Each entry below should be printed exactly, with every image left out.

**** Materials provided

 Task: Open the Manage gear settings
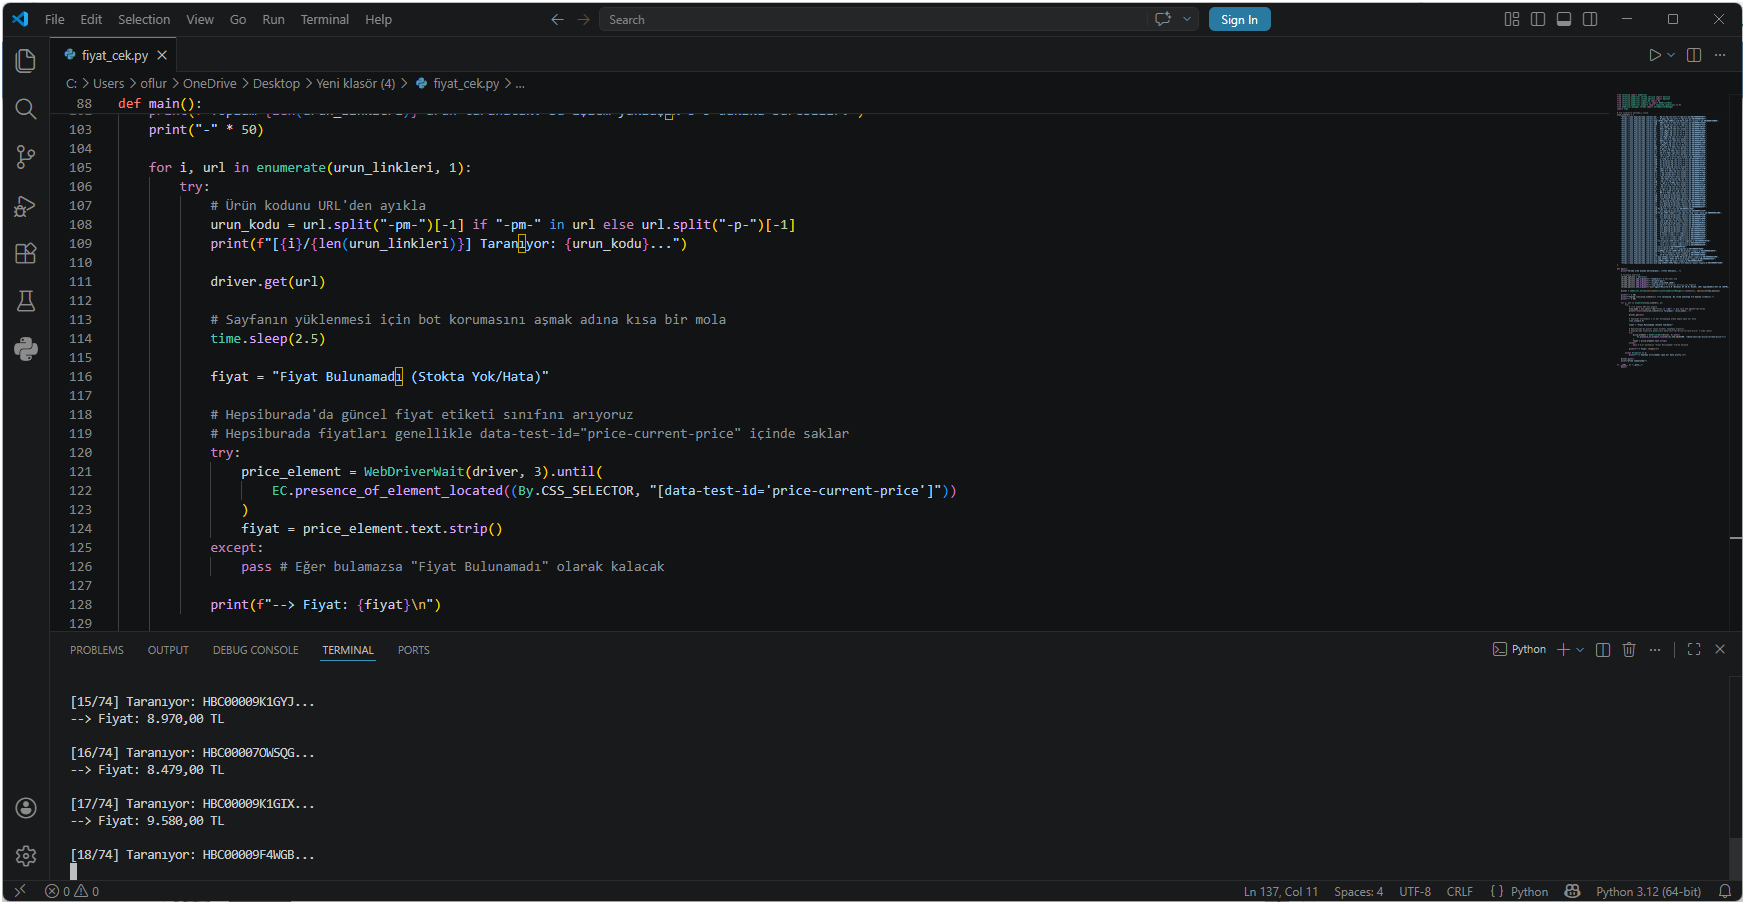[x=26, y=856]
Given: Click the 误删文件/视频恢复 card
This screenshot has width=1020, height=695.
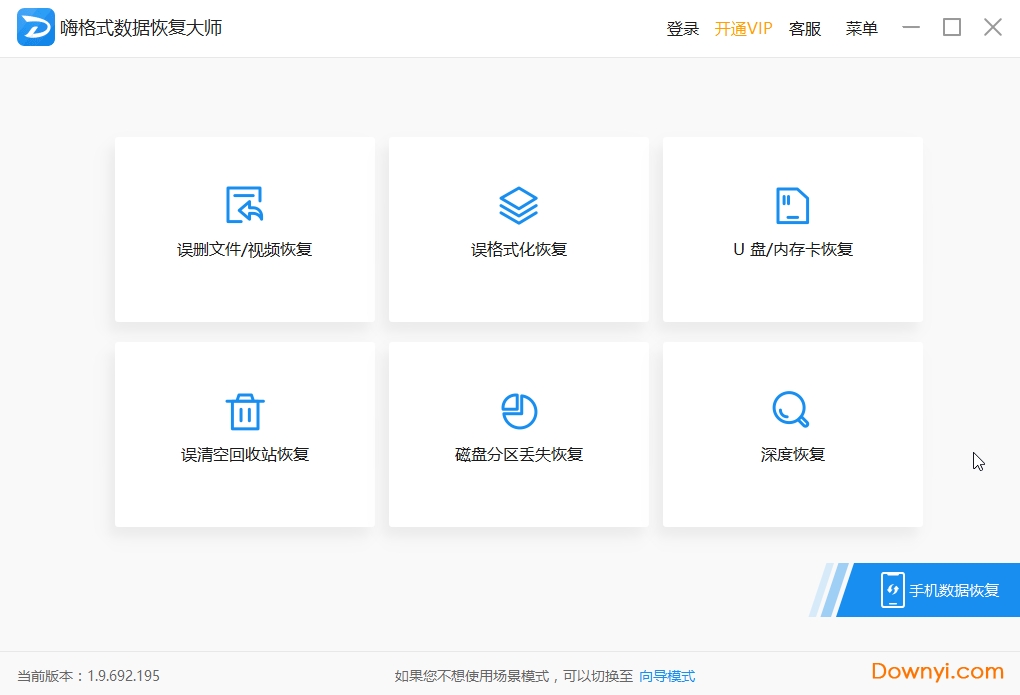Looking at the screenshot, I should (244, 230).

********

Response -
 Task: Open the Manage gear settings
[x=26, y=856]
Given: Click the 误删文件/视频恢复 card
This screenshot has width=1020, height=695.
Looking at the screenshot, I should (244, 230).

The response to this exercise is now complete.